[Problem details]:
Instruction for the entries below: return the part that opens with the line containing "Screen dimensions: 1473x812" and closes with the line containing "Task: Open the User Work section", exactly, and no pictures.

=== Data for this task ===

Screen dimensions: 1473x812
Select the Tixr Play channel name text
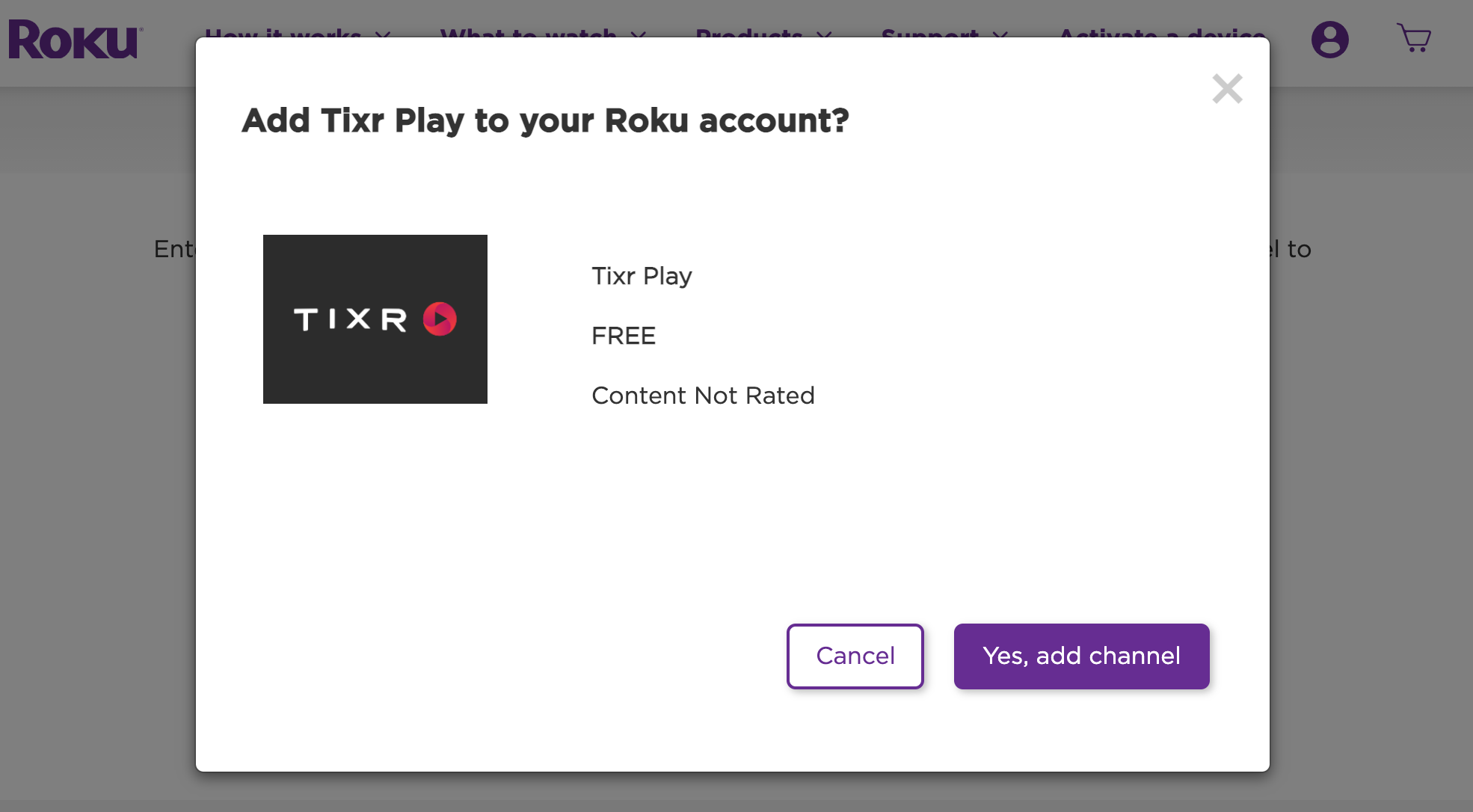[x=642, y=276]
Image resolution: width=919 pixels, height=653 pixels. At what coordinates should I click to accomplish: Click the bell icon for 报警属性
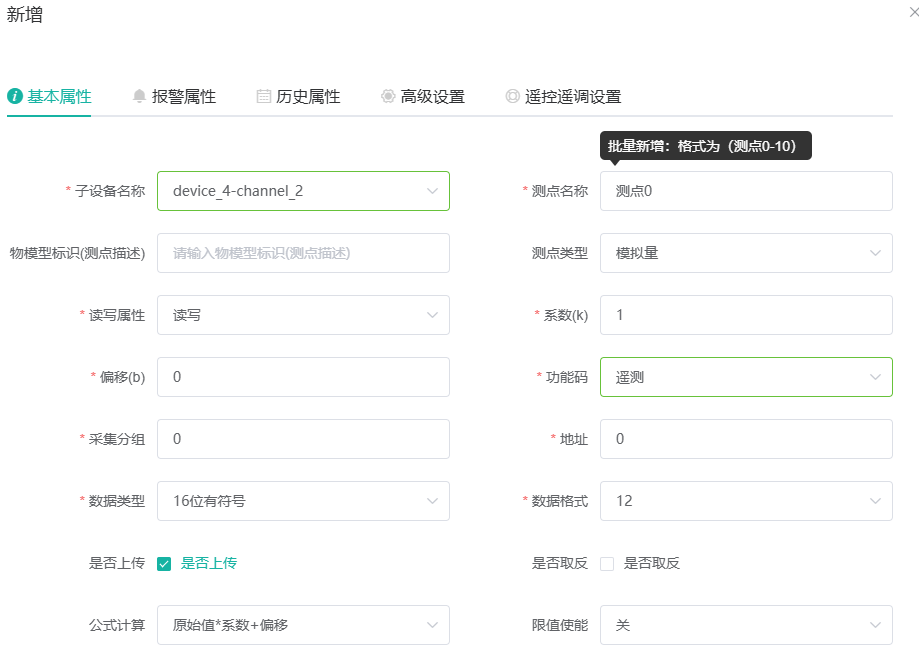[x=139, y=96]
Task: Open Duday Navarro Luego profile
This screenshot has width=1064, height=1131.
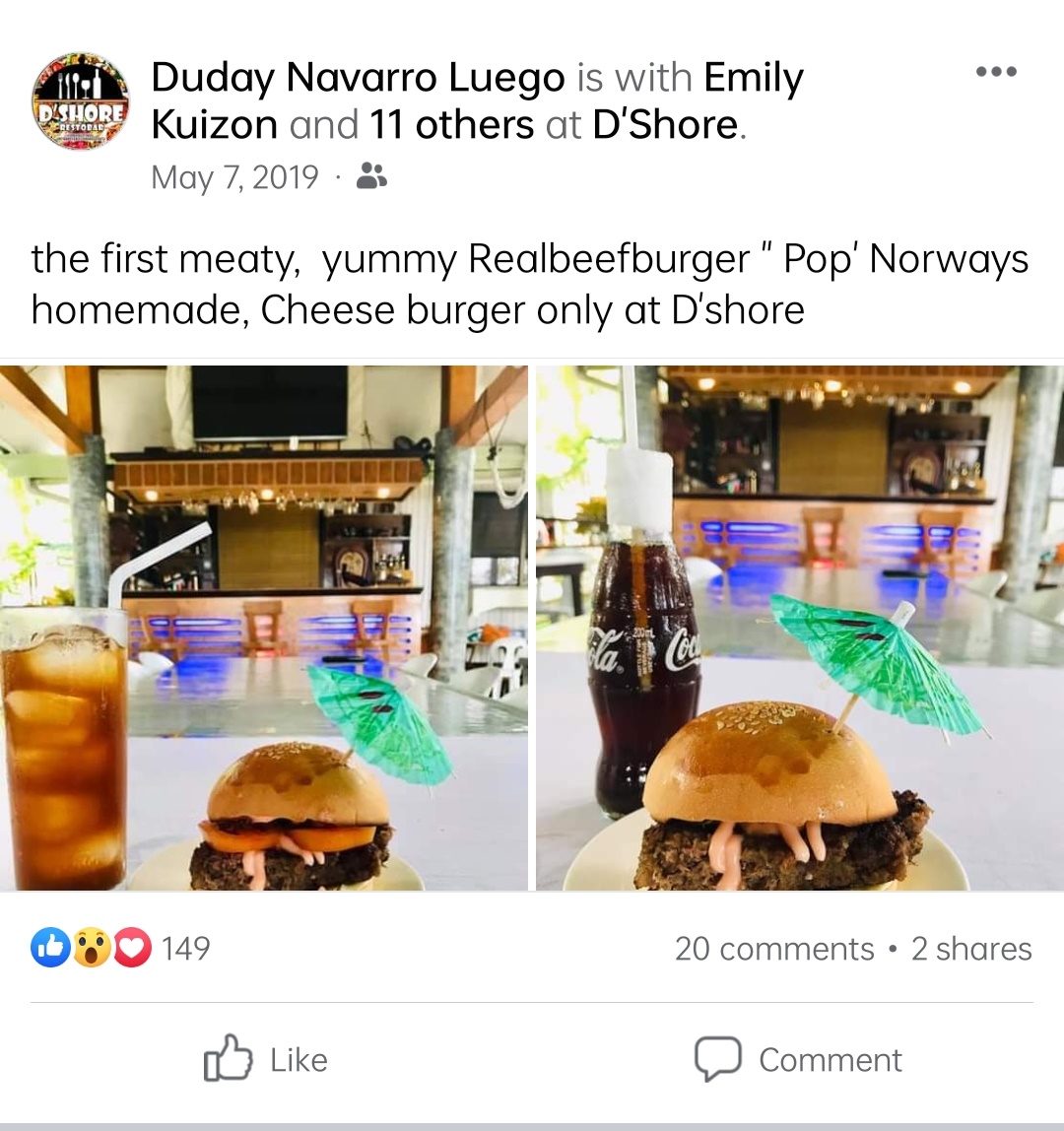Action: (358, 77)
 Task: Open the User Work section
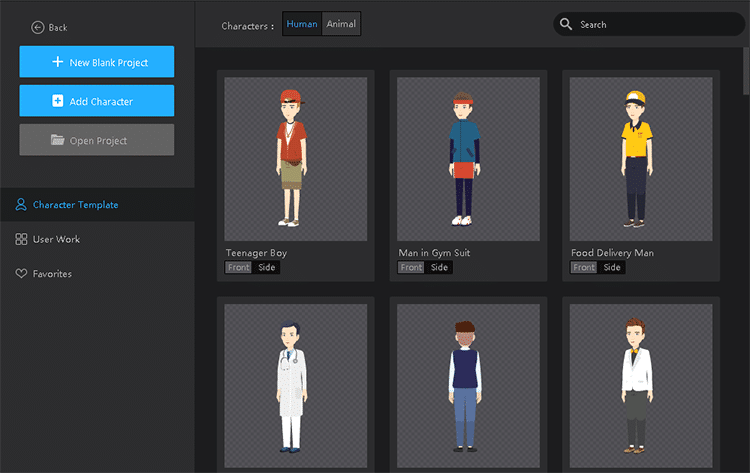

===
=== Data for this task ===

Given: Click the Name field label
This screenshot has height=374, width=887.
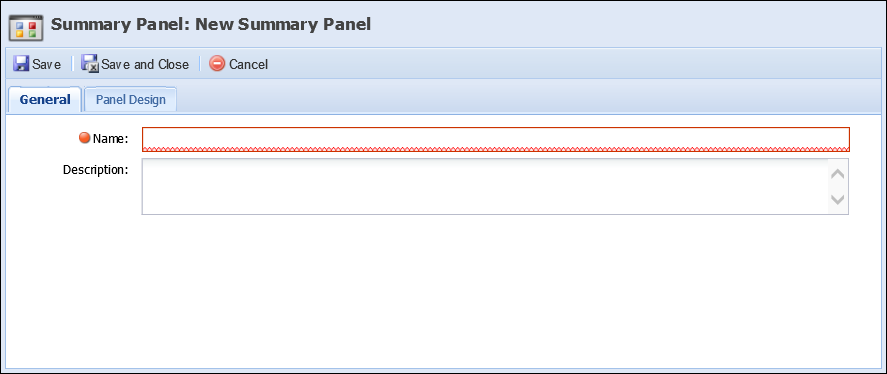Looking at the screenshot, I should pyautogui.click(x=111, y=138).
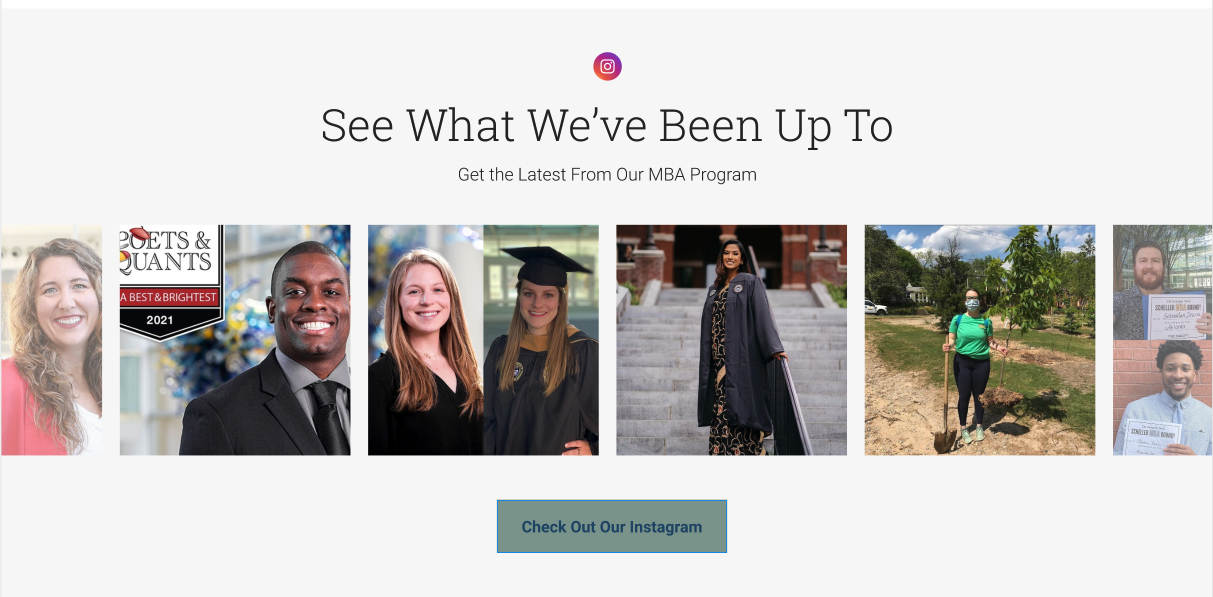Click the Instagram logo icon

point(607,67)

===
=== Data for this task ===

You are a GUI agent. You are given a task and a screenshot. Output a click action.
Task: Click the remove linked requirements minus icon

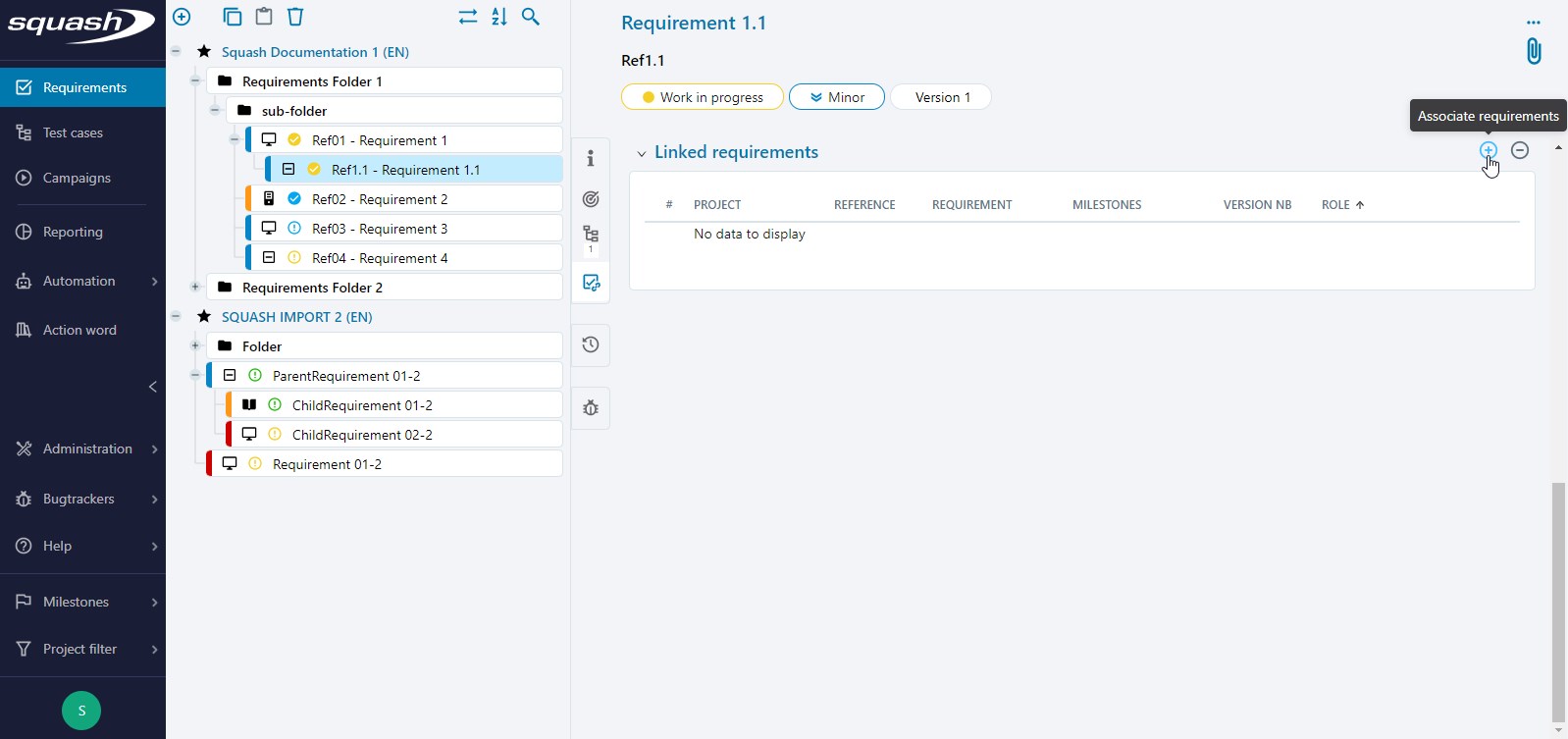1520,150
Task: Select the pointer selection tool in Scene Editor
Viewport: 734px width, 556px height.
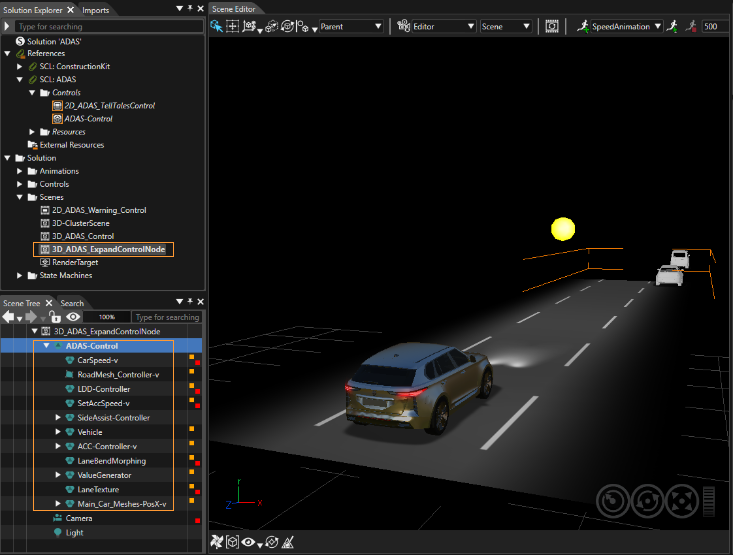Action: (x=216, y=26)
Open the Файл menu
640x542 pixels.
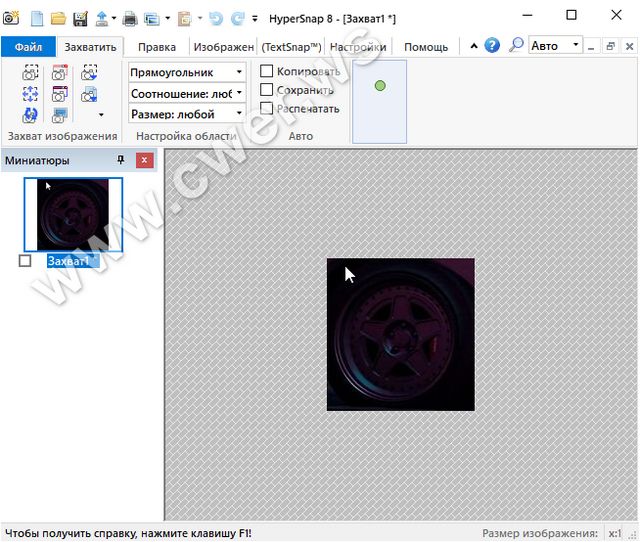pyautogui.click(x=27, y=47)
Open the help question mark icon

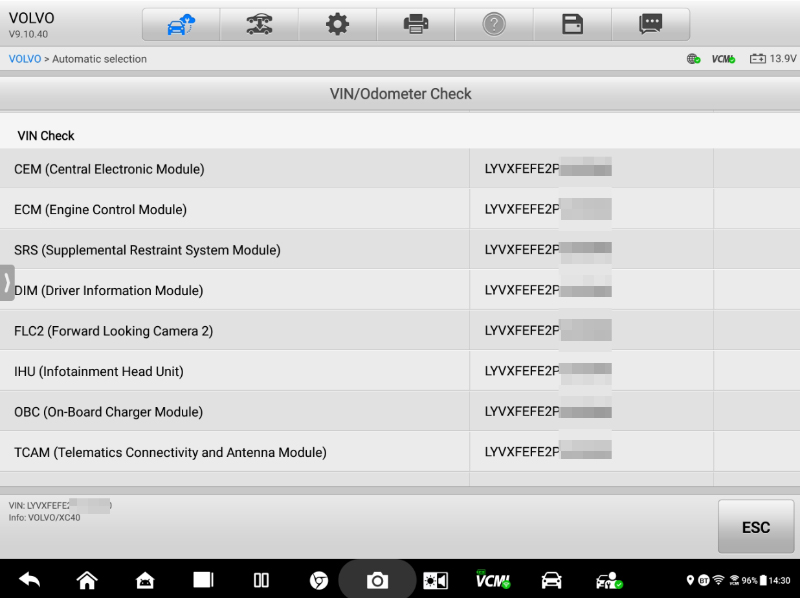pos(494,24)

===

[Answer space]:
Screen dimensions: 1473x812
Select the Tixr Play channel name text
[x=642, y=276]
Image resolution: width=919 pixels, height=653 pixels. At what coordinates should I click to accomplish: Click the bell icon for 报警属性
[x=139, y=96]
Task: Open Duday Navarro Luego profile
This screenshot has width=1064, height=1131.
Action: (358, 77)
 Task: Open the User Work section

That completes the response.